• _Requirements_:
- 1) Please reproduce part of the passage on intelligence and political belief word for word, beginning at the words "Two meta-analyses of" and stopping after "also fiscally conservative.".
- 2) Carry on the passage about intelligence and political belief, picking up right after its final sentence.

• _Text to read_:
* * * * * * *

Two meta-analyses of this literature have been performed. Onraet et al. (2015) meta-analysis found intelligence to be negatively correlated with right-wing ideological attitudes (r = .20). However, the correlation depended on the type of right-wing attitude measured, with higher correlations with authoritarianism (r = .30) and ethnocentrism (r = .28) compared to conservatism (r = .13). Jedinger and Burger (2022) found a very small but significant correlation between intelligence and fiscally conservative beliefs (r = .07). Overall, intelligence has been found to be associated with beliefs that can be described as socially liberal and possibly also fiscally conservative. 
Although IQ is known to be associated with political belief, it is not known why this is the case. The relationship between intelligence and political belief could be confounded or mediated by socioeconomic factors and environmental factors more broadly. In this study, we employ polygenic scores, within-family designs and controls to causally identify the direct effect of cognitive ability on political beliefs. We might believe intelligence directly changes political beliefs. Political beliefs likely reflect our ethical values and our empirical beliefs, both of which might be altered by intelligence. Intelligence is related to greater general knowledge (Furnham & Chamorro-Premuzic, 2006), knowledge of economics (Caplan & Miller, 2010) and financial literacy (Lin & Bates, 2022). Moreover, intelligence may be related to subjective values, as it shows correlations with patience (Shamosh & Gray, 2008), openness (Anglim et al., 2022), “emotional intelligence” (MacCann, Joseph, Newman, & Roberts, 2014) and moral judgement in the Defining Issues Test (Derryberry, Jones, Grieve, & Barger, 2007). Onraet et al. (2015) suggested that the use of stereotypes and socially conservative beliefs function as heuristics, utilizing fewer cognitive resources than thinking about social issues on a case-by-case base. This could cause lower cognitive ability to be associated with right-wing views.

* * * * * * *

• _Given information_:
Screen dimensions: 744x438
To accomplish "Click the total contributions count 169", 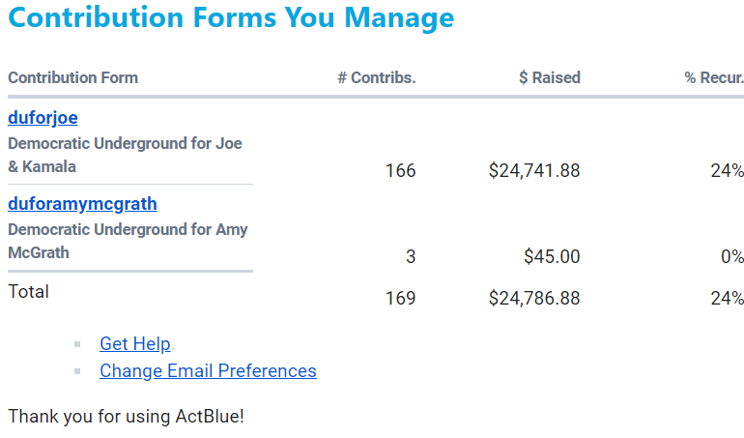I will (x=400, y=299).
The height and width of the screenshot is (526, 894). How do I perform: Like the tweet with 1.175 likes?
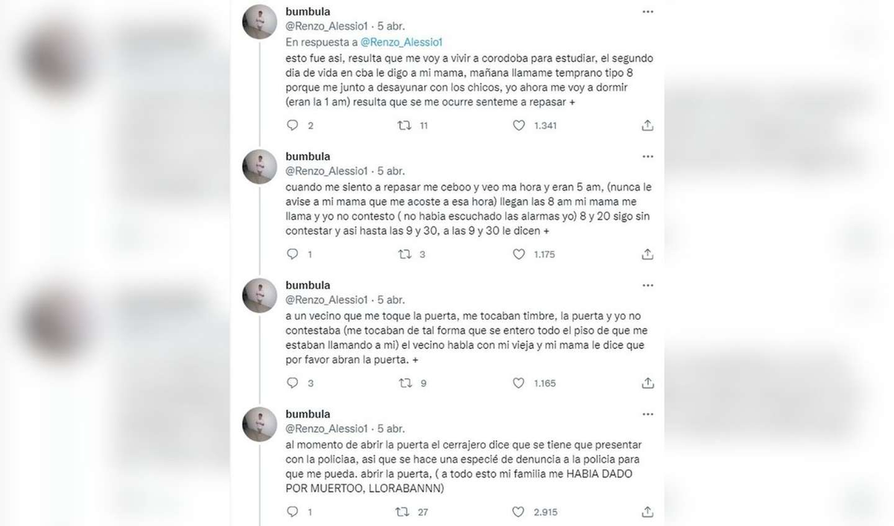(x=519, y=254)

* * * * * * *

• _Exercise answers_:
- 1)
Two meta-analyses of this literature have been performed. Onraet et al. (2015) meta-analysis found intelligence to be negatively correlated with right-wing ideological attitudes (r = .20). However, the correlation depended on the type of right-wing attitude measured, with higher correlations with authoritarianism (r = .30) and ethnocentrism (r = .28) compared to conservatism (r = .13). Jedinger and Burger (2022) found a very small but significant correlation between intelligence and fiscally conservative beliefs (r = .07). Overall, intelligence has been found to be associated with beliefs that can be described as socially liberal and possibly also fiscally conservative.

- 2)
Genotypic IQ had a significant effect on all our measures of political beliefs: political orientation, authoritarianism, egalitarianism, social liberalism, fiscal conservatism and a composite of these scales. Across all these traits, genotypic IQ was associated with left-wing beliefs. After we controlled for the average parental polygenic score, we found genotypic IQ still significantly predicted social liberalism, the political composite, and lower levels of authoritarianism. Consistent with Onraet et al. (2015) meta-analysis, we find the largest effect sizes for authoritarianism rather than other measures of ideology.
The authors here argue that higher cognitive ability causes belief in social liberalism and especially lower authoritarianism. That seems to be the general belief that social science research is coming to adopt. Conservative and radical right authoritarian groups and think tanks might push back against this, but maybe that would be expected.

I'll do a separate post about cognitive ability among high income earners. That is important because top earners and wealth generally has more a lot influence on politics and policy than public opinion or social or environmental needs.